COVID-19 will most likely become a critical factor of our age. Not only because this global crisis will certainly have political, economic, and social repercussions reverberating across the world for years to come, but because its consequences may well accelerate the change, if not tip outright, the balance for a new international order.
It is already a fact that the world has exited the unipolar moment when the United States’ hegemony dominated world affairs. It was a world embedded in a specific configuration of power sustained by a set of laws, rules, norms, and institutions that together made up a liberal international society. This system started fraying with the emergence of multiple centers of power, above all China, and the growth of rivalry between them.
This is the context in which COVID-19 emerged. It explains why the global pandemic can trigger an irreversible tipping point in the change of the international system.
As for global leadership, China, originally the bête noire of the coronavirus, may end up as the victor in this global crisis, partly because it successfully coped with it at home by resorting to draconian lockdowns that Western countries, beginning with Italy, grudgingly but invariably followed. True, European countries closed in a manner attuned to their open political system. To limit contagion, they did not use massive physical control or manipulation of public information that we have seen in China, or extensive collection of data on citizens that could eventually be used for other purposes as well.
In any case, we have followed China’s model, even though in our European way, rather than those of South Korea, Taiwan or Hong Kong.

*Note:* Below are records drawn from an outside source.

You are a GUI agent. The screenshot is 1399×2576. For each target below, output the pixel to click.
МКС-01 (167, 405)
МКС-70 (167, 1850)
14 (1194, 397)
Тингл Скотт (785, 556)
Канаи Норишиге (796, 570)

Moreover, China’s global role in the COVID-19 crisis has made the inadequacy of the U.S. global hegemony painfully obvious. Beijing’s display of solidarity by sending plane- and shiploads of protective masks, testing kits, ventilators, respirators and medical staff, as well as its vast global outreach with offers of knowledge transfer, stands in stark contrast to Washington’s disdain for a “foreign” virus, its unilateral ban on travel for people from its supposedly closest European allies, its inhuman tightening sanctions on coronavirus-infected Iran, and its embarrassing attempt to secure a possible German vaccine “exclusively for the United States.” So far, China has been winning the propaganda war by a wide margin.
COVID-19 may well become the final nail in the coffin of a rules-based international order. But it may also give birth to a new phoenix rising from its ashes. Much will depend on how Europe, being at the epicenter of this epochal crisis, will confront it, both internally and internationally. Coming on the heels of the Eurozone and migration crises, COVID-19 represents yet another opportunity for the European project. The Union has always built itself on the ashes of crises, but it has also always done the bare minimum to pull through. This half-way turning of crisis into opportunity has been the leitmotif of the European project so far. This time it may be insufficient.